The return of income was filed on 29.11.1996 disclosing total income of Rs. Nil. The return of income was processed under 143(1)(a) accepting the return of income and disallowing credit for TDS as the relevant income was not offered for assessment. According to the certificate of TDS filed along with the return of income, the assessee was paid rent amounting to Rs. 2,46,180/- from State Bank of Mysore, Calicut Branch. This amount has not been included in the total income of the assessee. Balance sheet shows sundry creditors at Rs. 62,03,601/-. The details have not been furnished. Enquiries reveal that the list included non- existent liabilities due to omission to record rebates, commissions, discounts and also the payments. Such amounts are assessable as cessation of liability. I have therefore, reason to believe that income chargeable to tax has escaped assessment within the meaning of Section 147 of the Income-tax Act. Issue Notice Under Section 148.

In the revised assessment even though no rental income was assessed from house property, among other things disallowance of sundry creditors is to the extent of Rs. 7,07,008/-. In fact, as against the nil income returned by the assessee, the total tax and interest payable under Section 234A and 234B was worked out by the Assessing Officer at Rs. 18,09,870/-.

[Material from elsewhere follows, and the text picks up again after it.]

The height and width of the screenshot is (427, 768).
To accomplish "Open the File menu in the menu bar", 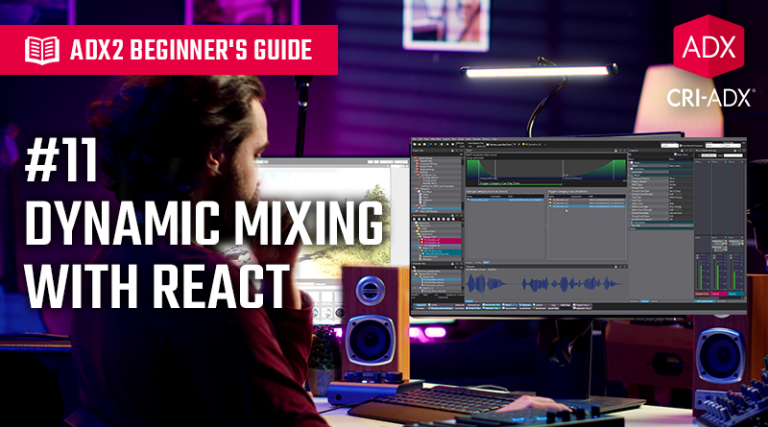I will pyautogui.click(x=416, y=139).
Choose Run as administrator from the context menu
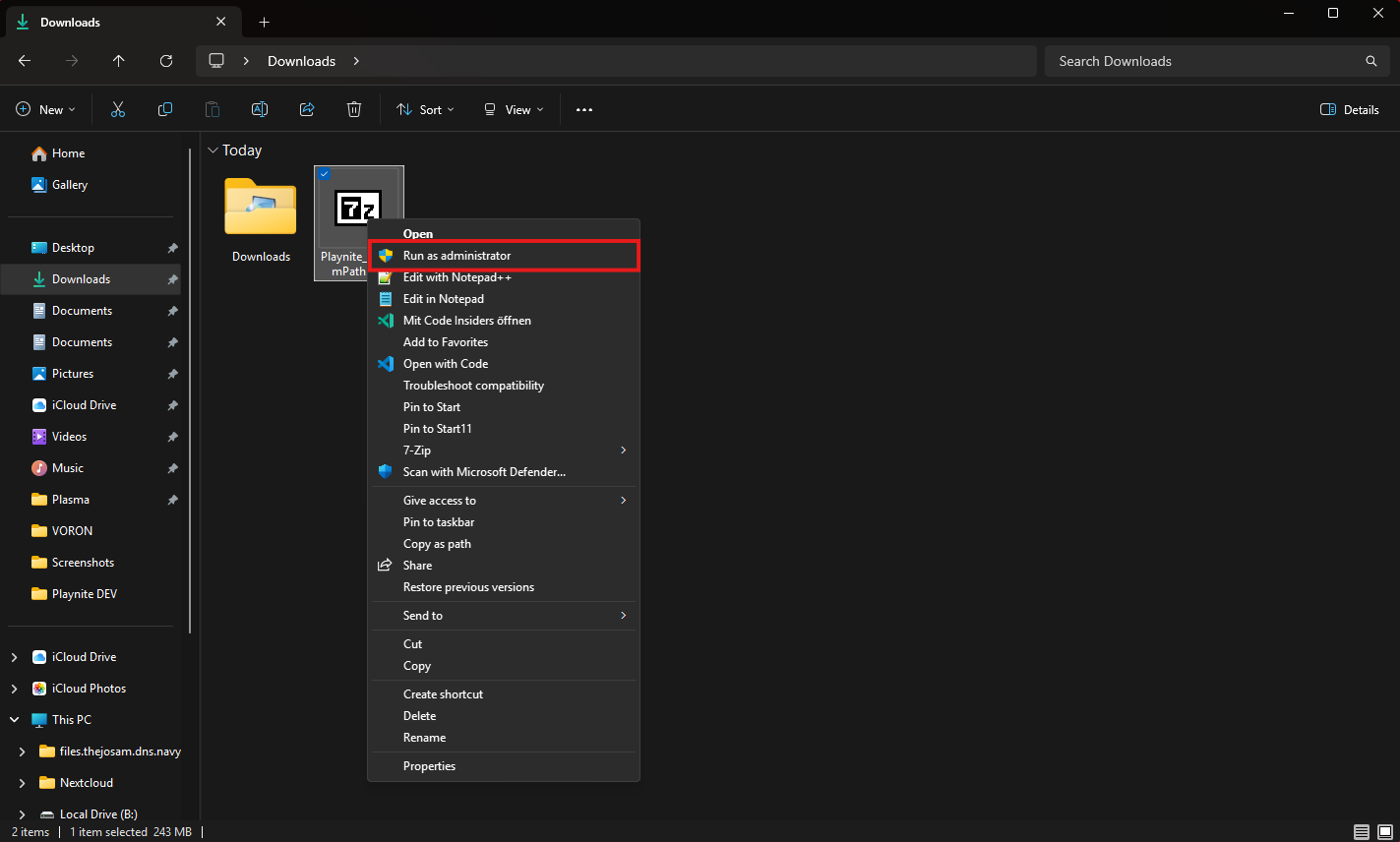Screen dimensions: 1400x842 456,255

3. The appeal filed before the C.I.T.(Appeal) was allowed vacating the revised assessment for the reason that the grounds stated for reopening were non-existent because in the first place, no income from house property was assessed even though claim of TDS without disclosing income under this head was the ground for reopening. Besides this, the C.I.T.(Appeal) held that the Assessing Officer had no material to hold that liability towards sundry creditors covered non- existent liabilities as well. Since the re-assessment was cancelled on this ground, the first appellate authority did not go into the merits of the case. The other grounds raised were against additions made in the reassessment. In second appeal filed by the department, the Tribunal confirmed the order of C.I.T. (Appeal) against which this appeal is filed.

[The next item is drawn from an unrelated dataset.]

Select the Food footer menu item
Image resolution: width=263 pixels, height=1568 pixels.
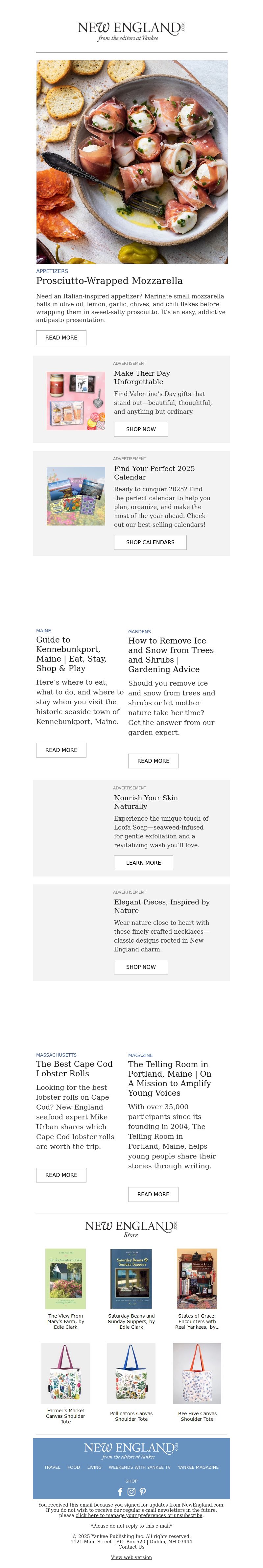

4. Senior counsel relied on decision in Assistant Commissioner of Income-tax v. Rajesh Jhaveri Stock Brokers P. Ltd. reported in : (2007) 291 ITR 500 where the Supreme Court stated that what is required for reopening assessment under Section 147 is only the subjective satisfaction of the Assessing Officer that income chargeable to tax has escaped assessment. This does not necessarily follow that the reason for reopening should by itself lead to assessment of any income. In other words, in the course of reassessment all escaped income could be brought to tax and the Assessing Officer is not bound to confine to the grounds on which reopening is made. In this case assessee claimed credit based on TDS Certificate on rent, but without disclosing income under the head 'income from house property'. Further, the Assessing Officer doubted genuineness of claim under sundry creditors because he was of the opinion that non-existent liabilities due to omission to record rebates, commissions, discounts and also the payments are included under the claim of sundry creditors. In fact, it is seen in the reassessment that there was substantial addition of above Rs. 7 lakhs under this head in the reassessment. Going by the judgment of the Supreme Court, we do not think the decision of the C.I.T.(Appeal) confirmed by the Tribunal is tenable or sustainable. Even though counsel for the assessee contended that the Assessing Officer could have issued notice under Section 143(2) and made a regular assessment under Section 143(3), we do not think such a recourse open to the Assessing Officer stands in his way of reopening the assessment under Section 147, if he has reason to believe that income has escaped assessment. We find that the reasons recorded by the officer are sufficient to justify his belief that income has escaped assessment, no matter whether any addition could be sustained in the assessment with specific reference to the grounds of reopening. We, therefore, allow the appeal by reversing the order of the Tribunal and that of the first appellate authority and remand the matter to the first appellate authority for considering the appeal on merits.